In this case series from a retrospective chart review, CI C/T was shown to be efficacious and safe in a limited patient population with various infectious diagnoses. Treatment was focused against P aeruginosa and varied in length for each diagnosis, with some patients receiving treatment with other antimicrobials as inpatients before transitioning to C/T for outpatient parenteral antimicrobial therapy. Although safety was not formally evaluated, no patients reported any adverse events during therapy, and all patients completed their prescribed course.
Patient satisfaction was evaluated due to the lack of oral treatment options in many of these infections (primarily P aeruginosa, including several MDR strains) and the ability to receive treatment as an outpatient for an antimicrobial that is normally given 3 times per day. Even though delivery of the medication required placement of a central line and daily visits to the infusion center, patients included from the survey agreed or strongly agreed that this was a better alternative to hospitalization to treat the infection. Increased importance has been given to patient satisfaction recently from the Hospital Consumer Assessment of Healthcare Providers and Systems program. Hospitals must now report these data on patient experiences for value-based incentive payments [10].
Conclusions
There is currently a need for safe and effective treatments that can be given to outpatients for difficult-to-treat infections or convenience. Overall, the use of CI C/T was a safe, well tolerated, and convenient way to treat infections caused by P aeruginosa. Although CI from a pharmacokinetic/pharmacodynamic standpoint is unnecessary in isolates reported susceptible to C/T, logistically it may be a feasible option for convenience in the outpatient setting to avoid admission or decrease length of stay. Patients that have a MDR P aeruginosa infection with limited treatment options may specifically benefit having transitions of care to outpatient infusion. More data are needed to demonstrate safety and efficacy of CI and specific use in the outpatient setting.
Acknowledgments
Financial support. This work was funded by the Merck Investigator Studies Program (MISP) (Grant Number 57720).

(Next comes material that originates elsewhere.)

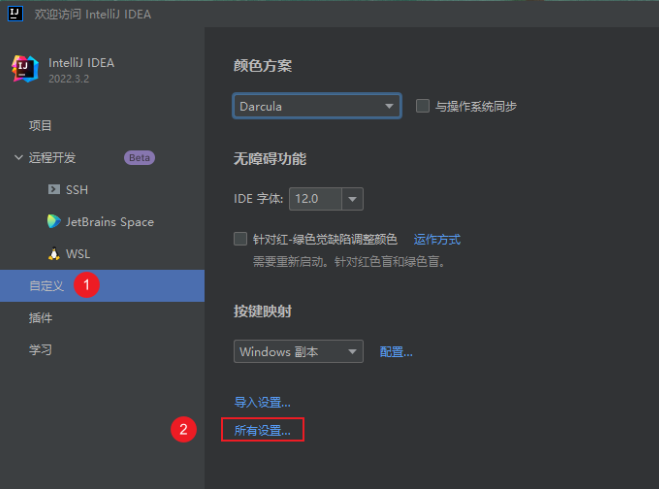659x489 pixels.
Task: Click the WSL penguin icon
Action: click(x=54, y=254)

Potential conflicts of interest. B. M. J. and C. M. B. have both received grant funding through Merck. C. M. B. has served on the speaker’s bureau for Merck. All authors have submitted the ICMJE Form for Disclosure of Potential Conflicts of Interest. Conflicts that the editors consider relevant to the content of the manuscript have been disclosed.